Lawtee Blog

Studying Law Can't Save You: 10,000 Lawyers Laid Off

Studying Law Can't Save You: 10,000 Lawyers Laid Off

Recently, a data analysis by The New York Times refreshed the legal community's understanding: under the strong push of the Trump administration, over 10,000 lawyers have been laid off from the US federal government. As of March 2026, approximately 20% have been laid off. This is not merely a personnel adjustment, but a large-scale purge of internal administrative staff.

What are Government Lawyers?

Before discussing this round of layoffs, we need to clarify the difference in the role of "lawyers" within the Chinese and American administrative systems.

In China, we have about 200,000 "public lawyers." But to be honest, most of them are part-time, working in departments like public security, urban management, and natural resources. Essentially, they are administrative law enforcement officers who happen to have obtained a certificate. Their main job is handling the procedural compliance of administrative penalties. Once complex civil lawsuits arise, the government generally chooses to outsource them to law firms.

American government lawyers are completely different. They are core nodes in the administrative process; they are not just the ones fighting lawsuits, but also the gatekeepers of policies. Before any executive order is issued, it must first pass through their hands to check for legal risks.

However, American government lawyers are not all at the federal level. The federal government only has about 44,000 lawyers, accounting for about 20% of the total number of government lawyers nationwide. The real "main force" is at the state and local levels, which combined could number between 180,000 and 200,000 people.

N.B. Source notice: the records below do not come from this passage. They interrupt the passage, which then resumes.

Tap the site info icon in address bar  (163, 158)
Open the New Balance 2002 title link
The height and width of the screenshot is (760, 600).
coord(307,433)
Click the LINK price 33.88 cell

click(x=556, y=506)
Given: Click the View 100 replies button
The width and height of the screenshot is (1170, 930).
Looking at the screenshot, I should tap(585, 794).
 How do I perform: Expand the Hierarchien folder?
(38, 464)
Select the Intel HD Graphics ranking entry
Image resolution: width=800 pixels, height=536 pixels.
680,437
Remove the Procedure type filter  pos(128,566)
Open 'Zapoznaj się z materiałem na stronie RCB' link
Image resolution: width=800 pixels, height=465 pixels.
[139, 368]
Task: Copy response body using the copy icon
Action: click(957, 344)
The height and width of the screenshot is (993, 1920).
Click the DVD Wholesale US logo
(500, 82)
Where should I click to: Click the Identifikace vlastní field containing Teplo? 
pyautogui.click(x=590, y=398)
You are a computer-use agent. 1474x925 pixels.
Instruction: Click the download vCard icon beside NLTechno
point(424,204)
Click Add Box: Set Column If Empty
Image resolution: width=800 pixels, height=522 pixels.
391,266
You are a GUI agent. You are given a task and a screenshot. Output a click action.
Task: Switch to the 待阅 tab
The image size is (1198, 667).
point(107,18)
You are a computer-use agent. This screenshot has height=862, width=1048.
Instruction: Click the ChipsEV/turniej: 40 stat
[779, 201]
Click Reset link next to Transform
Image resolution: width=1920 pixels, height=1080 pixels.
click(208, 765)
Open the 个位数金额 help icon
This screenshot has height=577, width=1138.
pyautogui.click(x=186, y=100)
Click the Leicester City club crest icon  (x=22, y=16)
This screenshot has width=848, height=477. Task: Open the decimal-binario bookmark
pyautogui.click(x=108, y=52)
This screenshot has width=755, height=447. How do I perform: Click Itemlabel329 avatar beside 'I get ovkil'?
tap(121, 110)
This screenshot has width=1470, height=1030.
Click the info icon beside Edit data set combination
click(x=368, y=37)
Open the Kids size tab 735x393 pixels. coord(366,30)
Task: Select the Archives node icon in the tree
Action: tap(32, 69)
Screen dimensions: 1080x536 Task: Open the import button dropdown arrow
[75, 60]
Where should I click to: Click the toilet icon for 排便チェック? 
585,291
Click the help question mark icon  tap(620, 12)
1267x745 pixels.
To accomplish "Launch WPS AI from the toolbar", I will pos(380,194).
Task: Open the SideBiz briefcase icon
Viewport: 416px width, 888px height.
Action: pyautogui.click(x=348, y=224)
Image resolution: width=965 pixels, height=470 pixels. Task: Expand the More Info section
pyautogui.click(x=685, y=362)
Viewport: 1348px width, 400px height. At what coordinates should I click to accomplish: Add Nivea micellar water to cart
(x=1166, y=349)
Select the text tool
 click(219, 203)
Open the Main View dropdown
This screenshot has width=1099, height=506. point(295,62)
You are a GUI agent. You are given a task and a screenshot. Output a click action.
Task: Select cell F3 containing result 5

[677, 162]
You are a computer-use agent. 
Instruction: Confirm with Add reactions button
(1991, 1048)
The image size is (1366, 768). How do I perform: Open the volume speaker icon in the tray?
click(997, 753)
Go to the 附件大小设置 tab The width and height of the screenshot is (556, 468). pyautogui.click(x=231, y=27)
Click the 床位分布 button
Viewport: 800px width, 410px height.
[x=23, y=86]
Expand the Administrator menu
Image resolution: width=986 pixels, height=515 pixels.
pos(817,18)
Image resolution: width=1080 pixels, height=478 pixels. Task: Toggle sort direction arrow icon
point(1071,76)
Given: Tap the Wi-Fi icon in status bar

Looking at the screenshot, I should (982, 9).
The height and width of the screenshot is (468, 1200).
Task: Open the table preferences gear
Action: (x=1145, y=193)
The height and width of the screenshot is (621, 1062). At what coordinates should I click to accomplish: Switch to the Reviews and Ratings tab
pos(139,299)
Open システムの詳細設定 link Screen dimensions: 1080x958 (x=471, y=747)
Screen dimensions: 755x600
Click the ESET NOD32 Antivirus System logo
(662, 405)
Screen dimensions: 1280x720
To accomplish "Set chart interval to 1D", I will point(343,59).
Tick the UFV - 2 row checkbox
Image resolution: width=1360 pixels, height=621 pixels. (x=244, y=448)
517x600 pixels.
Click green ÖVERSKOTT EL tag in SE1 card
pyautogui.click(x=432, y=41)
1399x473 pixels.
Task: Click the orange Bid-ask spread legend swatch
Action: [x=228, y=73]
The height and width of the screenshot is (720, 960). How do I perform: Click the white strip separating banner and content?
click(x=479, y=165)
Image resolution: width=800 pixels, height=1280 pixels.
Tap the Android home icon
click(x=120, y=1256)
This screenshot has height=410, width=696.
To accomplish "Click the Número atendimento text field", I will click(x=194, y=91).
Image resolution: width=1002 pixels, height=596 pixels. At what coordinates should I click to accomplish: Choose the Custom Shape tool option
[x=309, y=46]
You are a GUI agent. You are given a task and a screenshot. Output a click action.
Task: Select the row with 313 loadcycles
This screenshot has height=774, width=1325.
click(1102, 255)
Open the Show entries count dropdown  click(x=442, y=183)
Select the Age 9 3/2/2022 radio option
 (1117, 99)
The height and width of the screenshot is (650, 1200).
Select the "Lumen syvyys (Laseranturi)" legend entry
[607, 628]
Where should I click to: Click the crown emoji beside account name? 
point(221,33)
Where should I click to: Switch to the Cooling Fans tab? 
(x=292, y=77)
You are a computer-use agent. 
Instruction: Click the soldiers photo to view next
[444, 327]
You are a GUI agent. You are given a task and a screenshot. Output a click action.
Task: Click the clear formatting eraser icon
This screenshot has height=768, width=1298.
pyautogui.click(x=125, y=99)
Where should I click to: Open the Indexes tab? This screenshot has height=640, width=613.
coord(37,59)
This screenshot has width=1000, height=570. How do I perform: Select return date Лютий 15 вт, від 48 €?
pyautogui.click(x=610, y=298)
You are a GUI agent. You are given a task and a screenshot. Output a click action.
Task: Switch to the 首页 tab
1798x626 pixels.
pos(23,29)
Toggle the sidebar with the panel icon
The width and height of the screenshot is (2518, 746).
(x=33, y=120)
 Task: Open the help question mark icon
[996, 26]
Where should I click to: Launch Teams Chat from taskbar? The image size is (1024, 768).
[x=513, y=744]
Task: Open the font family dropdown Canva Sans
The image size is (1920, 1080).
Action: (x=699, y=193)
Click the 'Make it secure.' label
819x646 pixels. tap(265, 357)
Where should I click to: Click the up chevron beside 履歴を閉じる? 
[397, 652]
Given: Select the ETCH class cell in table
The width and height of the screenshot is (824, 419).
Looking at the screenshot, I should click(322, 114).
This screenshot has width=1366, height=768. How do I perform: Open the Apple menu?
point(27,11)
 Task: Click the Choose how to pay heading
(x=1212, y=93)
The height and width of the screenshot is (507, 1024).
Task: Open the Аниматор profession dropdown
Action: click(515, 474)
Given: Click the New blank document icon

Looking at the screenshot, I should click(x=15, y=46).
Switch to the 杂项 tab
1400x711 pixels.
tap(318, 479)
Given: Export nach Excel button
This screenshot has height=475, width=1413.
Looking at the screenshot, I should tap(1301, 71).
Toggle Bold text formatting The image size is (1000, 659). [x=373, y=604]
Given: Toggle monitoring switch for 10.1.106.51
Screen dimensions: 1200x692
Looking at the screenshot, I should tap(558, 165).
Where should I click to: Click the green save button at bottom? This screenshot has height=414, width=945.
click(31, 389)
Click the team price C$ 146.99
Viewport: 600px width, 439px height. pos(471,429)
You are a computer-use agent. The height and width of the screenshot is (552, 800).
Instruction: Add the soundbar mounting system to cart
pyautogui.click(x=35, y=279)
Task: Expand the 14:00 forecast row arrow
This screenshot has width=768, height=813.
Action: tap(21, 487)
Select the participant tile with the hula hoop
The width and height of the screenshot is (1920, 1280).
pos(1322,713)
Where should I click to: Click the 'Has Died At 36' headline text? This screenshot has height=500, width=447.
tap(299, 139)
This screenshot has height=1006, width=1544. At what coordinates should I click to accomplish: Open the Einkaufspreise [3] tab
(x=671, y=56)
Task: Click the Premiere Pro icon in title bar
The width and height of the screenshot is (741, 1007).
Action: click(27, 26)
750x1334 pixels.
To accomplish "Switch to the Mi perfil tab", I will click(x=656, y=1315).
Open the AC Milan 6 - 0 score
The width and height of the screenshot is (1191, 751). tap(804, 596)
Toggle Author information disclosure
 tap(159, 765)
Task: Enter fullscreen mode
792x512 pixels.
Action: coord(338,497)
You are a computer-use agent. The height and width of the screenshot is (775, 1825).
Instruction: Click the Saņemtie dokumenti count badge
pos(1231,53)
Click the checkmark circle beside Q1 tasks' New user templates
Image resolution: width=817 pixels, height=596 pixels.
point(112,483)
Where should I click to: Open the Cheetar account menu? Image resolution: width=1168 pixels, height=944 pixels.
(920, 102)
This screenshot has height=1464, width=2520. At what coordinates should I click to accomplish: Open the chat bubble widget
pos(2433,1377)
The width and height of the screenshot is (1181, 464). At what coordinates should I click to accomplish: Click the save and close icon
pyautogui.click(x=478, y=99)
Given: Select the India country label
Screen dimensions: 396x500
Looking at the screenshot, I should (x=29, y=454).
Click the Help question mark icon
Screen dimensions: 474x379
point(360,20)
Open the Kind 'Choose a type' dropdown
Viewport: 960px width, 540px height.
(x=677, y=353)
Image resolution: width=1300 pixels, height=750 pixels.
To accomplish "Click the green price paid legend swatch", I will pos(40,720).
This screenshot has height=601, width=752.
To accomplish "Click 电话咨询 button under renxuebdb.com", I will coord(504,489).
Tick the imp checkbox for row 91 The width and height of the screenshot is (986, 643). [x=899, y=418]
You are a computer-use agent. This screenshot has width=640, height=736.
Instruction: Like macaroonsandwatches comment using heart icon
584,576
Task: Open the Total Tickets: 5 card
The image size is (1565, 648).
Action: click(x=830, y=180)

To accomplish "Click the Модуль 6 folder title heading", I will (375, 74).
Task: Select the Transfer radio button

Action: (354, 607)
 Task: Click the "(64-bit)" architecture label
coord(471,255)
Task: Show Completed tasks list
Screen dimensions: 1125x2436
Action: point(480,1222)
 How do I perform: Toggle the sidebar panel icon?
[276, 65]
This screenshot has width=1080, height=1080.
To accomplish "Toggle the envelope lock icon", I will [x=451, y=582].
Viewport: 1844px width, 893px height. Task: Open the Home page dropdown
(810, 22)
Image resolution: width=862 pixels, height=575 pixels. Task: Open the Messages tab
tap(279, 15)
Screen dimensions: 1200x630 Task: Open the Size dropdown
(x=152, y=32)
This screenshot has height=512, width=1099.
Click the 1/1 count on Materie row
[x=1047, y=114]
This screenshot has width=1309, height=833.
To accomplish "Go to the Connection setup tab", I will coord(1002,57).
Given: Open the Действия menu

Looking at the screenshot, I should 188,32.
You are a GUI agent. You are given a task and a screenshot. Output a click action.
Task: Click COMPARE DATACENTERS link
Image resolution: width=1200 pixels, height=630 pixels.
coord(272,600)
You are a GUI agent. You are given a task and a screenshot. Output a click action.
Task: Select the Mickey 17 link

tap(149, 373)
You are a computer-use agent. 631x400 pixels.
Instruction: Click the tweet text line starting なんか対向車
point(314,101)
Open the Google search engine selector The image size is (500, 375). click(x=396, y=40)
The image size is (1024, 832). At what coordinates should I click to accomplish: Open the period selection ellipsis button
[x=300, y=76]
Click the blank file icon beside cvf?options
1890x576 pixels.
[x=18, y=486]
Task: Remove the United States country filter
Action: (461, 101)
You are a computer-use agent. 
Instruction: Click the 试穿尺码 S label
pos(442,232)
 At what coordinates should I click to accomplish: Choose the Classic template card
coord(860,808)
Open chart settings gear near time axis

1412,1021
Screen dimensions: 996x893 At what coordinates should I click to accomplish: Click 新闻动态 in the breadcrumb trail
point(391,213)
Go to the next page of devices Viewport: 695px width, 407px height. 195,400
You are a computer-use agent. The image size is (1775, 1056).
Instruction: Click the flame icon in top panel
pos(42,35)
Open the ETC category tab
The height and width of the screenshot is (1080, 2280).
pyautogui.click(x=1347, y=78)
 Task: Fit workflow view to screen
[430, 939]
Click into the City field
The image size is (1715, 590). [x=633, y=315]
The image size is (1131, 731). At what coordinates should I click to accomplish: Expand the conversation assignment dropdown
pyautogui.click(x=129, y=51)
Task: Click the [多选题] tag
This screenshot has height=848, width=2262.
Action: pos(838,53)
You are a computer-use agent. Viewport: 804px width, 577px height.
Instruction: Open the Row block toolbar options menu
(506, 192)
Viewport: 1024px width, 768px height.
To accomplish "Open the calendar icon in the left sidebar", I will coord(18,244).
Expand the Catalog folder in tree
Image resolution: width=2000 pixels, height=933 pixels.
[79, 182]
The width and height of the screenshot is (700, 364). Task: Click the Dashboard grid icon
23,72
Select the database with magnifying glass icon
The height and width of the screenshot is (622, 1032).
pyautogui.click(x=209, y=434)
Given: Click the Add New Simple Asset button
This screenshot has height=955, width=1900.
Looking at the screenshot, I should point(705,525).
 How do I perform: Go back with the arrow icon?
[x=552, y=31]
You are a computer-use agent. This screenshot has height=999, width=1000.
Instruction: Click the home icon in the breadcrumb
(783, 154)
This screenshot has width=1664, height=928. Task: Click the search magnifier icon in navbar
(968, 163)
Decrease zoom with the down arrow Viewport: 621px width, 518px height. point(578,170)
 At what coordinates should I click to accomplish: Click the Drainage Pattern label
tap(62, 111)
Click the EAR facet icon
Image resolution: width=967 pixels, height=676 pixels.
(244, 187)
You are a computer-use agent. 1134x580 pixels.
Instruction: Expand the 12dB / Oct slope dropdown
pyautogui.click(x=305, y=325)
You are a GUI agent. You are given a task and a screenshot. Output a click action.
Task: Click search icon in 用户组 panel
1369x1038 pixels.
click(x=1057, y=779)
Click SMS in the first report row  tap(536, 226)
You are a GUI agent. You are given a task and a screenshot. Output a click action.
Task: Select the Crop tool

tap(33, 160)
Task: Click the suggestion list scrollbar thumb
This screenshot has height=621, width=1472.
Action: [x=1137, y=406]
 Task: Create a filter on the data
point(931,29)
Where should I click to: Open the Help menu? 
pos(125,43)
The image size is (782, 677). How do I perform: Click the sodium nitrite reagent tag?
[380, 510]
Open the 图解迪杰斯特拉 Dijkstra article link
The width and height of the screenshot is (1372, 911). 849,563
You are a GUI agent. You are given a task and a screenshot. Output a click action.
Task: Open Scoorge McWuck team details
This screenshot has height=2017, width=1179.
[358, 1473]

It is worth noting that there is one major characteristic in the composition of American government lawyers: it encompasses all prosecutors and assistant prosecutors. Whether federal or local, all prosecutors must hold a lawyer's license. This is why many people used to joke that the US Department of Justice is actually the world's largest law firm. The reason is simple: the American prosecutorial system falls under the jurisdiction of the Department of Justice.

Why Did the Department of Education Become a Disaster Zone?

To be honest, when I first saw this news, my immediate reaction was that the "Department of Education" on the table stood out glaringly, ranking first in layoffs with a layoff rate reaching 50%.

In my impression, departments like the Ministry of Education manage schools and teachers. They have very few law enforcement matters throughout the year and generally do not have departments like "Regulations Sections" or "Legal Affairs Sections," so where would they need lawyers?

But America has its own national conditions. After checking, I discovered it is truly ridiculous beyond belief (literally: ridiculous mom opening the door for ridiculous—ridiculous to the extreme).

The US Department of Education is absolutely not the "Ministry of Education" as we understand it. It doesn't handle teaching, doesn't compile textbooks, and doesn't even really manage how schools conduct classes. Its biggest chunk of business is: issuing loans. It might be the largest "shadow bank" in the US, holding over $1.6 trillion in student loans.

With this in mind, the Department of Education's lawyers make sense—they are all-in debt collectors engaging in professional collection. Their daily responsibilities involve processing student loan contracts and preventing students from defaulting or going through bankruptcy proceedings.

The reason why the Department of Education's lawyers became a disaster zone for these layoffs lies in a core issue: Trump introduced a new policy, essentially wanting a large number of loans to be directly "voided" or significantly lowering repayment requirements.

However, this kind of policy is almost unworkable in financial law. The lawyers were blocking it, citing legal statutes one by one. Want to forgive debt? According to the Higher Education Act, you, Trump, do not have this power. Want to lower interest rates? That requires Congressional approval.

So, the most direct solution arrived: lay off the lawyers blocking the way, and the path becomes clear.

Interestingly, after the Department of Education laid off staff, the Department of Homeland Security was instead expanding its recruitment of lawyers. The reason is that Trump wants to launch a massive illegal immigrant deportation plan and needs more lawyers to help with the "legwork."

Scraping the Bone to Cure the Poison, or System Collapse?

To be honest, looking at this from a Chinese perspective, laying off this type of Department of Education lawyer does indeed seem like a good thing.

An education department that doesn't focus on learning or helping students, but instead employs countless professional debt collectors studying day and night how to make students repay money—these positions shouldn't exist in the first place.

But the problem is, these layoffs in America weren't fundamentally for social equity, nor for improving efficiency.

It was purely because they were blocking the way. You want to quote legal statutes at me? Fine, I'll fire you, and then no one will be left to recite the legal statutes.

From a results perspective, it did eliminate a bunch of positions that shouldn't exist; but from a motivation perspective, it only wanted to purge dissidents, completely disregarding which positions were reasonable and which were not. Those truly useful lawyers who acted as compliance gatekeepers were cut down just the same.

This has created a situation of "accidental coincidence." Ordinary people see government layoffs and think it is taking a knife to bloated bureaucracy and improving efficiency; in reality, this is just a byproduct of policy gaming. The efficiency improvement is purely coincidental.